The first pools removed drive can always be re-added.
And you can then debate about which is safer if you want
There’s another limitation I’ve overlooked: I only have 9 SATA power connectors. Without using a ROMEX-to-SATA adapter, my plan would likely be as follows:
- Remove a drive from the old pool – This will free up a power connection.
- Connect the two 14TB drives – Use the available power connectors to set up these drives.
- Copy the data – Transfer all necessary data to the 14TB drives.
- Remove additional drives – Once the data is safely copied, remove more of the older drives as needed.
- Add the remaining 14TB drives – Complete the setup by adding the rest of the larger drives, freeing up enough power connections.
This seems like it may be the easiest plan given the situation,
But i also rather not push my luck… I’ve ordered the drives.
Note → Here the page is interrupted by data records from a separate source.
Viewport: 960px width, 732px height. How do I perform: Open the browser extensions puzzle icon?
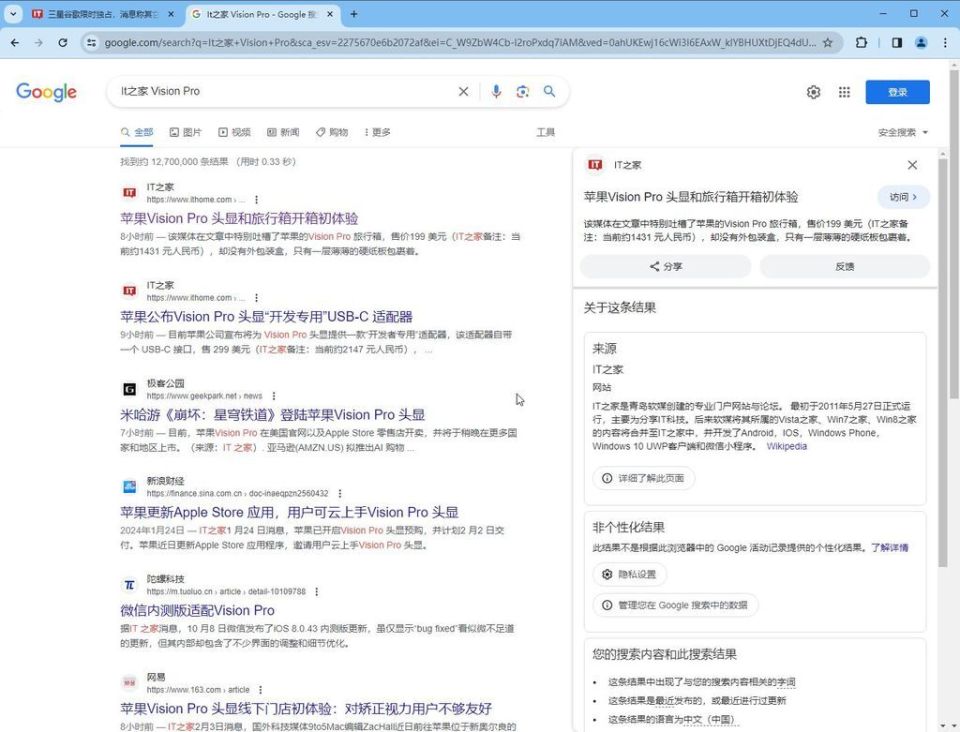point(860,42)
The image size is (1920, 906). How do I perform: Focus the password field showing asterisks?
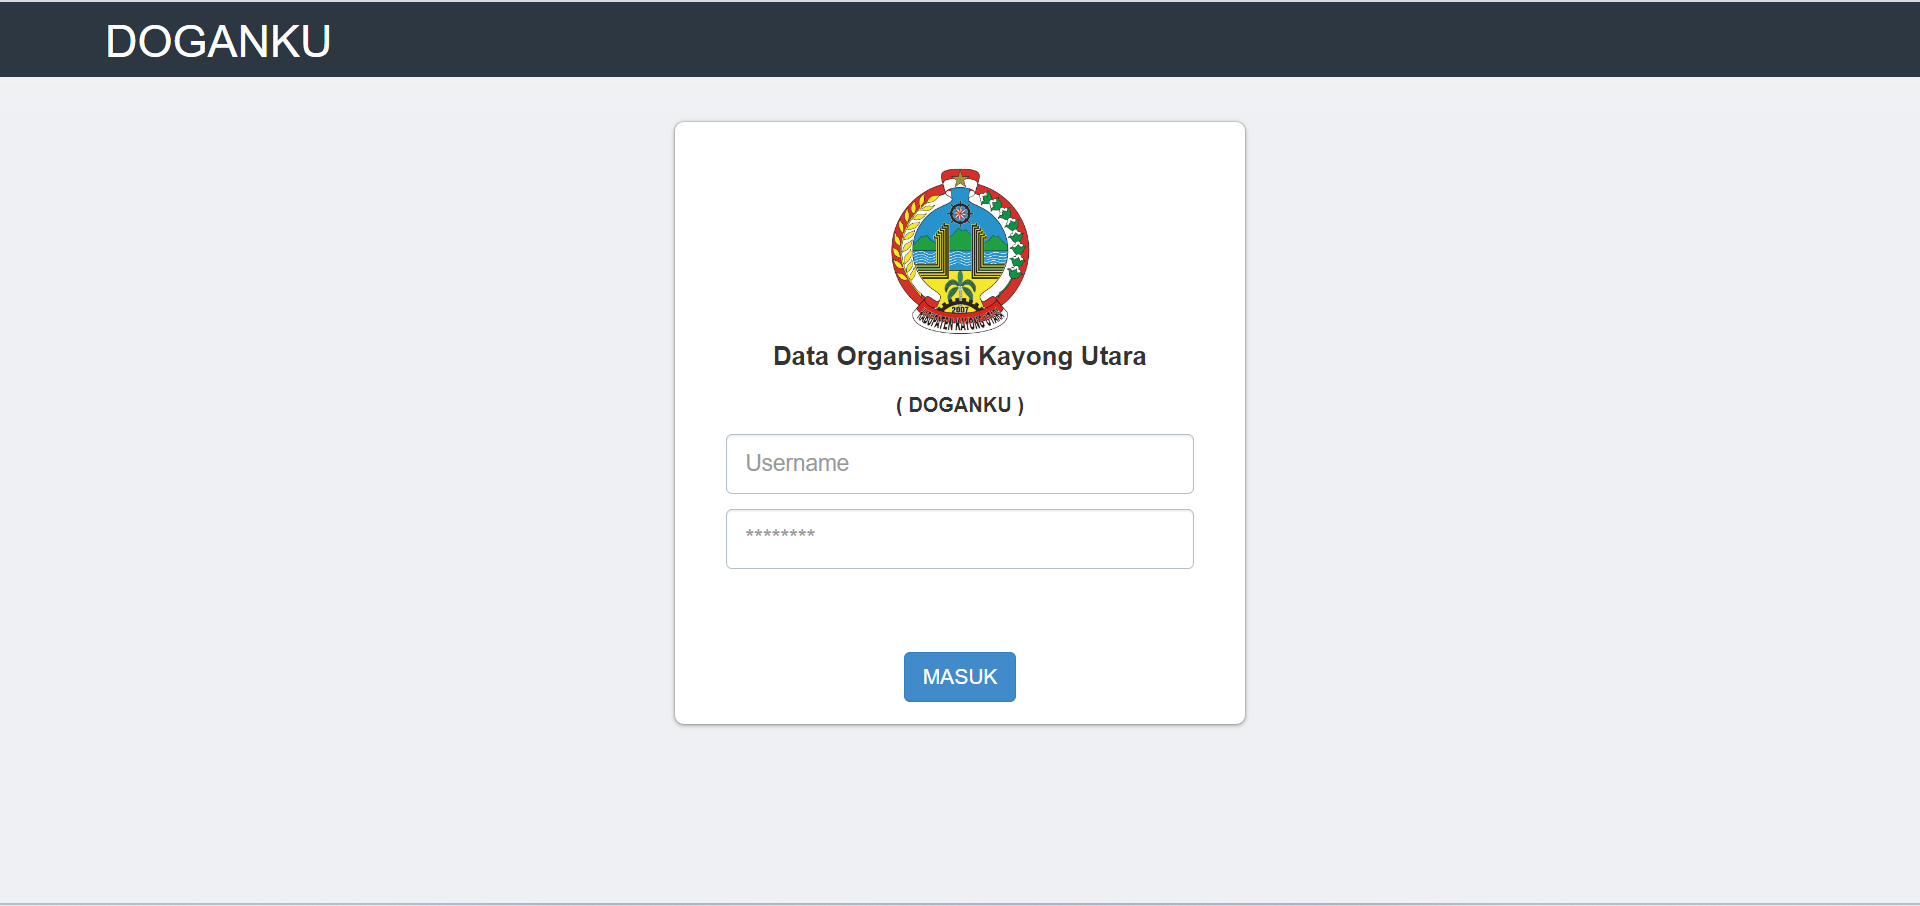(x=959, y=538)
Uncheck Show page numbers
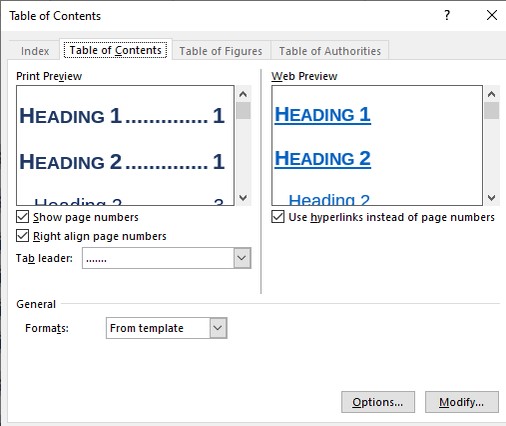The image size is (506, 426). point(23,217)
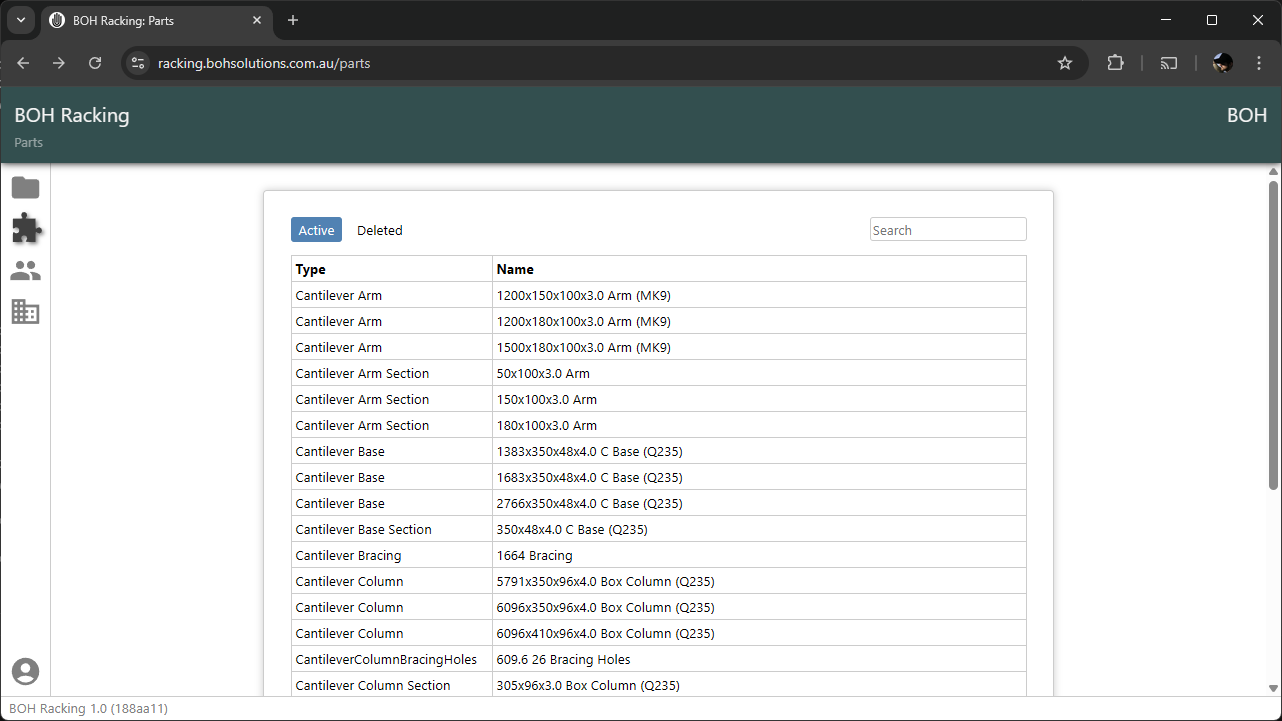Open the 609.6 26 Bracing Holes row
This screenshot has height=721, width=1282.
[563, 659]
I think the question now is whether to take out 1 or 2 drives from the old pool so i can put in 2 or 3 of the new drives. Or bite the bullet and get a sata pci card + molex adapters. So many options, not enough experience to determine the best one.
This is just me, but (unless I have a backup of all my data) the procedure of working with degraded pools would be too scary for me.
If financially possible, I’d get a cheap PCI-E Card that provides the required SATA ports. Or one of those m.2 adapters that have SATA ports on them - I’d not run my server 24/7 with that adapter but I’d do a migration (copy) of my data from the old pool to the new pool.
That will also be faster than shuffeling disks/data around between (temporary) pools.
Yes - I would agree that a temporary HBA to provide more SATA ports thus allowing you to migrate without any degradation would be preferable, but it assumes that your existing hardware is suitable to do this.
In my suggested approach, although you will be running temporarily with degraded pools, they are only partially degraded i.e. they are still redundant drives with all the benefits that provides, just not the extra benefits of double redundancy.
Sorry - but this is NOT the case.
From the point that you destroy the old pool until the point that the first of the resilvers has completed, you have ZERO redundancy.
The simple answer is for the sake of a couple of $ go buy a power cable splitter.
To limit your migration to using only 9 drives will mean either:
- reducing the level of redundancy on one pool to zero (not advisable); or
- doing 3 data migrations instead of 1 (less risky from a redundancy perspective, but significantly longer to achieve and with more manual steps a greater risk of human error).
In my suggestion I never destroyed the pool. I was under the belief the old pool had different size disks.